Case Presentation: An 80-year-old female with past medical history significant for atrial fibrillation on apixaban, coronary artery disease, heart failure with preserved ejection fraction, Grave’s disease s/p thyroidectomy on vitamin D, calcium and levothyroxine supplements, and diabetes mellitus presented with 1 week of malodorous urine and 3 weeks of auditory and visual hallucinations. She reported having chills but no nausea, vomiting, or fevers. She described the hallucinations as constant but increasing in frequency over time. She has no personal or family history of schizophrenia or bipolar disorder. In the ED she was vitally stable, afebrile, with labs significant for a urinalysis suggestive of UTI, creatinine 1.76 mg/dL, and calcium of 12.3 mg/dL. CT of the head showed no acute abnormalities. Urine cultures came back with >100,000 cfu E. coli, treated with a course of cefalexin. Further investigation found an iPTH of 2.8 pg/mL, 25-hydroxyvitamin D2 & D3 of 471.2 ng/mL and vitamin D 1,25-dihydroxy of >450 pg/mL. All vitamin D and calcium supplements were held. Further neurology workup was held until resolution of hypercalcemia, acute kidney injury (AKI), and UTI.
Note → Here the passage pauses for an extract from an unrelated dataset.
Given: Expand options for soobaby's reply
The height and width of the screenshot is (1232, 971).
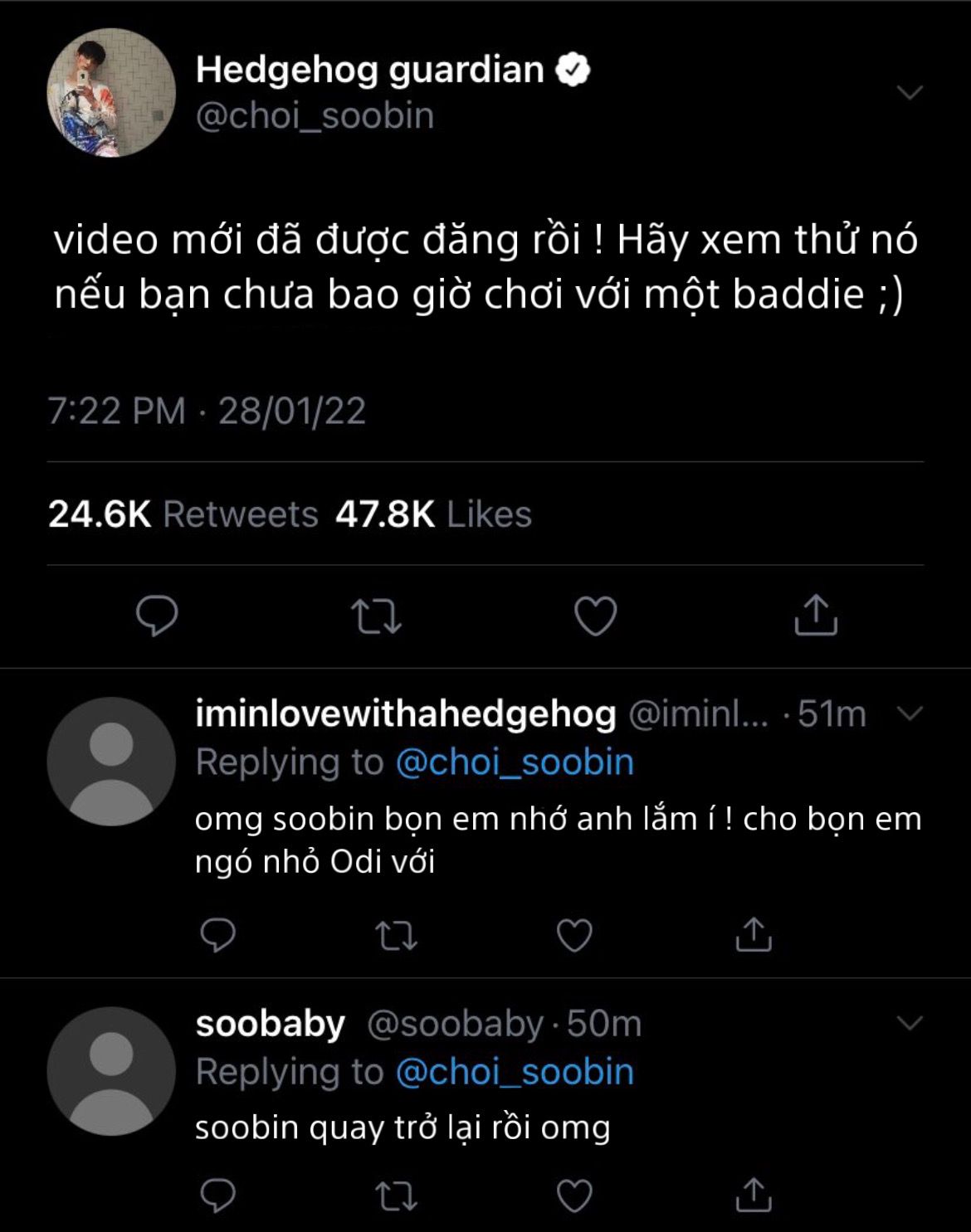Looking at the screenshot, I should point(910,1023).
Discussion: Here we present a patient with a UTI, AKI, hypoparathyroidism, hypervitaminosis D and hypercalcemia leading to chills and auditory and visual hallucinations. The findings of a UTI paired with altered mental status (AMS) in a female over the age of 65 seems like a closed case, however her hypercalcemia could not be explained by a UTI. Furthermore, her hallucinations preceded the urinary symptoms by 2 weeks launching a search for alternative underlying mechanisms. Previous thyroidectomy for Grave’s disease led to incidental hypoparathyroidism treated with vitamin D and calcium supplements thereafter. Due to her age and prescribed supplementations, it is plausible that the hypercalcemia and hypervitaminosis D was caused by an inadvertent supplement overdose. This is supported by her elevated 25-hydroxyvitamin D2 levels, contributing to the hypercalcemia which then precipitated her hallucinations and caused AKI via decreased glomerular filtration caused by renal vasoconstriction. The association between delirium and urinary tract infections (UTIs) in geriatric populations has been widely acknowledged by the healthcare community. However, alternative causes of cognitive deficits like hypercalcemia in elderly patients, may have been overlooked for conventional diagnoses. Hypercalcemia, classified as a serum calcium level above 10.2 mg/dL, is primarily mediated by hyperparathyroidism or an increase in vitamin D. Hypercalcemia may clinically manifest as nausea, constipation, muscle weakness and/or neurological deficits like impaired concentration and confusion, of which the latter is akin to the symptoms experienced by our patient presented above.
Conclusions: In summary, this is a case of calcium induced AMS and AKI precipitated by vitamin D toxicity with concomitant UTI. This case is a reminder of additional underlying mechanisms of AMS in elderly patients with UTIs.